Due to both the sponsor’s clinical trials unit (CTU) and investigator site staff entering/editing data in the same database, the investigator did not retain control of their data. There were no controls in place to ensure the investigator’s entered data could not be amended by sponsor staff. This raised concerns about data reliability since there were examples of data being changed within the database by sponsor staff.

This was compounded by inadequate database functionality. For example, a ‘reason for change’ could not be applied to a single data field (only the entire form) in the database at any time during the trial and there was no requirement for the principal investigator (PI) to sign off and approve their CRF data. These requirements would be expected for an eCRF which the system morphed into.

When the database changed to allow site access, the paper CRFs at site became the equivalent of source worksheets, with data being transcribed directly into the sponsor’s database. The query process did not support this change and it became difficult to reconstruct what changes were made to the database, if they were supported by source data and approved by the investigator. For example, sponsor CTU staff were amending paper CRFs and later the eCRF (including making self-evident corrections) without PI authorisation. The changes were emailed to the PI with instructions to amend their copy of the paper CRF to reflect the change, rather than having a clear data clarification/query process. There were occasions where an acknowledgement or approval of the change was not provided by the PI. Therefore, the sponsor staff made changes to data without PI approval. Furthermore, there was no verification or quality control (QC) of data entry documented so it was not possible to determine the accuracy of data transcription from paper records.

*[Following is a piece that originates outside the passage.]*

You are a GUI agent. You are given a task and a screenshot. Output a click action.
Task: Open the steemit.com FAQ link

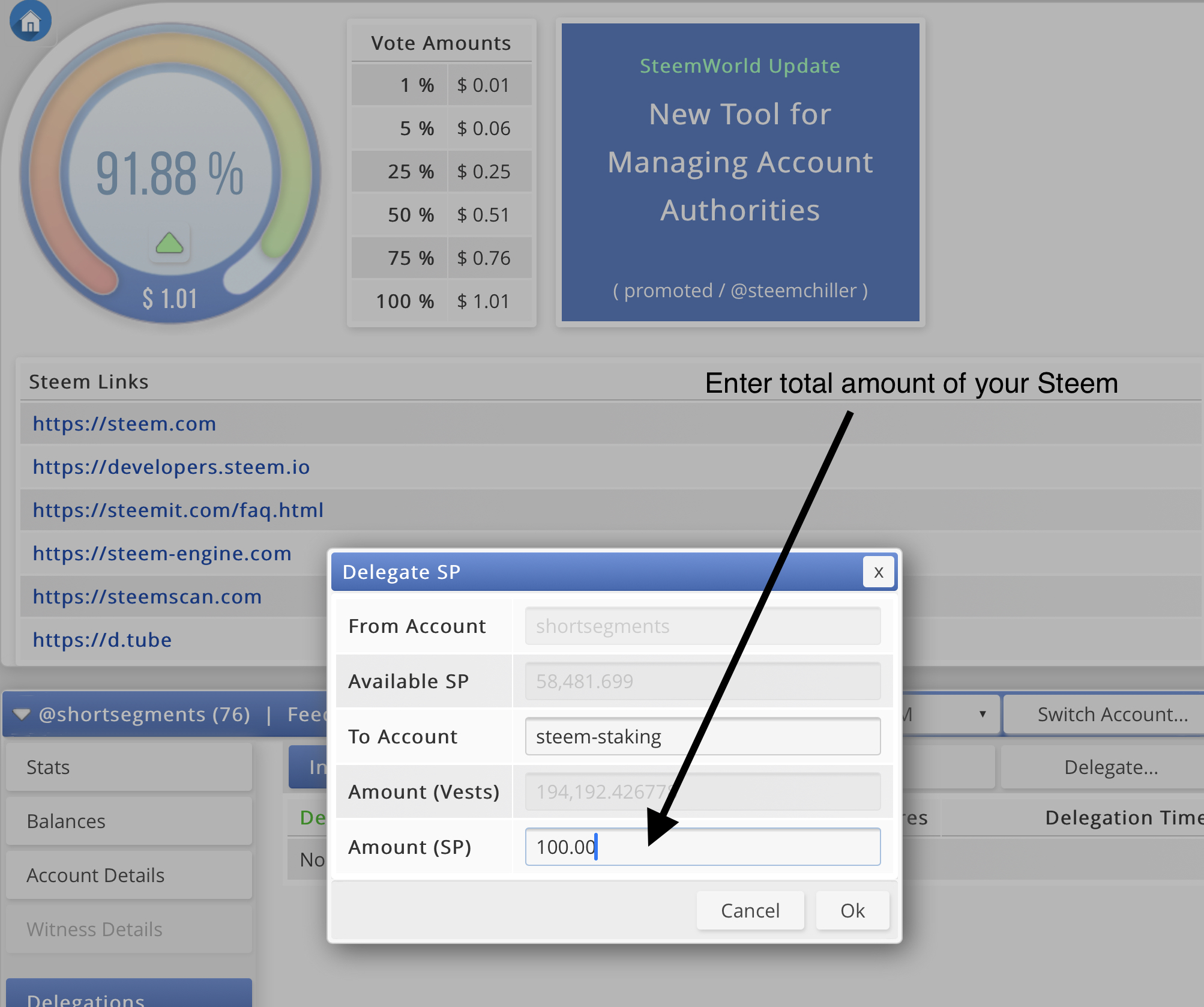178,510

This caused significant implications to the management of the data and resolution of queries that were not addressed by the CTU. Upon review of the source and paper CRFs at the investigator site, numerous issues were identified, such as:

  • data added to paper CRFs as source without confirmation of when added
  • changes to paper CRF not always signed/dated
  • changes made to the CTU copy of paper CRFs were not reflected in paper copy at site as site staff had not followed instructions in the email
  • inconsistencies between the paper worksheets (now source) and data entered directly into the database

The sponsor database evolved into an eCRF without required controls to ensure data integrity and the investigator’s control of their data (including source data). An impact assessment on the integrity of trial data was required for all trials conducted at the CTU as a result of the critical finding.

Summary

The different systems used to collect clinical trial data should be mapped out and the data flow should be defined, in particular the identification and location of source and transcribed data.

The functionalities of such systems should permit data changes and authorisations by the investigator with a clear audit trail to verify the integrity of the trial data and to explain why the data was amended.

The impact of inaccurate data reported through such systems should be assessed for impact on patient safety and data integrity. For example, incorrect weight entered into an IRT system may impact dosing, which has a patient safety impact.

Incorrect stratification data entered into the IRT system can have an impact on the data analysis, and as such there should be mechanisms in place to verify the accuracy of the data and report any inaccuracies so that they can be corrected either within the system itself or for the analysis.

Going back to the definition of a CRF, regardless of what you call your system, if it is recording protocol-required information and providing this to the sponsor, then it is also a CRF and needs to have the required functionality of an eCRF.